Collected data
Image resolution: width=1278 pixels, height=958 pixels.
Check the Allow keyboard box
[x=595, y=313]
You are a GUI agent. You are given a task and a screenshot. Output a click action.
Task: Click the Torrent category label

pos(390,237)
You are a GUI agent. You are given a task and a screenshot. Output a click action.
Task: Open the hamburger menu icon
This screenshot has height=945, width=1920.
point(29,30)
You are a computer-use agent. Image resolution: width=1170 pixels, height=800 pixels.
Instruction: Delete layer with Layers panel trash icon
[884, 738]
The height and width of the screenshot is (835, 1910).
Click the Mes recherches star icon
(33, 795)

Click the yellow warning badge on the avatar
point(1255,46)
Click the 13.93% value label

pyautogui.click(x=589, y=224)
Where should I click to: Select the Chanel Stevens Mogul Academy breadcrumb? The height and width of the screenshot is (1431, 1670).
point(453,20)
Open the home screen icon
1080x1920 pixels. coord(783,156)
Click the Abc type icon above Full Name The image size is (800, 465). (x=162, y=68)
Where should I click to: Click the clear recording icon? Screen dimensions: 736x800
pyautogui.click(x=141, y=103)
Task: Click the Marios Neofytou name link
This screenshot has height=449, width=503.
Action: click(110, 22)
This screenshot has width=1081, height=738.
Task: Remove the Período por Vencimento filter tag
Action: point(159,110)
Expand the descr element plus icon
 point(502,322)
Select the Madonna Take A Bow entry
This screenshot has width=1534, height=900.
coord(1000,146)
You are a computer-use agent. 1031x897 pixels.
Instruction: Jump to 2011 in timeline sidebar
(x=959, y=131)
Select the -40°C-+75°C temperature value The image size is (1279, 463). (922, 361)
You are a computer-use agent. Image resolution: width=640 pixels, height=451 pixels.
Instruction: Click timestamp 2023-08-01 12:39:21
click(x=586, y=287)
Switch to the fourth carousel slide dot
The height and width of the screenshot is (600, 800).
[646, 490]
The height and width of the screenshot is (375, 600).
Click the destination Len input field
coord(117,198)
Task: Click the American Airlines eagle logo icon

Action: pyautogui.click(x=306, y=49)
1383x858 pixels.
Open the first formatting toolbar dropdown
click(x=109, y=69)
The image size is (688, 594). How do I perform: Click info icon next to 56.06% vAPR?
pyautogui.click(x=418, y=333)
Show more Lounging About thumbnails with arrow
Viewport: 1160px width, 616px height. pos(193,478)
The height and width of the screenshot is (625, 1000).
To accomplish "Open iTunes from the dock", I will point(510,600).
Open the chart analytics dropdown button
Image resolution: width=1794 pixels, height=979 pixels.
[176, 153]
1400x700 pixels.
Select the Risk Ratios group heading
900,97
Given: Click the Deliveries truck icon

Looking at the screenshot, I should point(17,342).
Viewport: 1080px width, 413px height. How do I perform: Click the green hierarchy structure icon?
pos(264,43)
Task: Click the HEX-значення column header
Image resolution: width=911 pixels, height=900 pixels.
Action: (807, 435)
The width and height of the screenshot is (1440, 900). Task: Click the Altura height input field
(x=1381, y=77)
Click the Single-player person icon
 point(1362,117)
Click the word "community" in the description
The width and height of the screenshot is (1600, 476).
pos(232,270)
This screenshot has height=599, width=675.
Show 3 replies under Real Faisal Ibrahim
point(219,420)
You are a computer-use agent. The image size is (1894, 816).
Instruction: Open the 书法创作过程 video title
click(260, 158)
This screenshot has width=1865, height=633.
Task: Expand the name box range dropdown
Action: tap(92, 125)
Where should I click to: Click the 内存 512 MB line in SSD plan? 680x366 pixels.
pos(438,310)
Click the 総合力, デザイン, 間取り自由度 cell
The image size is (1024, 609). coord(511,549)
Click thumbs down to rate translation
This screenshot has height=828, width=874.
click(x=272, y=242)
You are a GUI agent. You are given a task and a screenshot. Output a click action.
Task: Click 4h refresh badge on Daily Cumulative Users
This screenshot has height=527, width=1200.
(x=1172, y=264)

**Exercise goal:** Looking at the entries, state how many lines hold the string "computer", with the number as the sole reply.

**Exercise result:** 4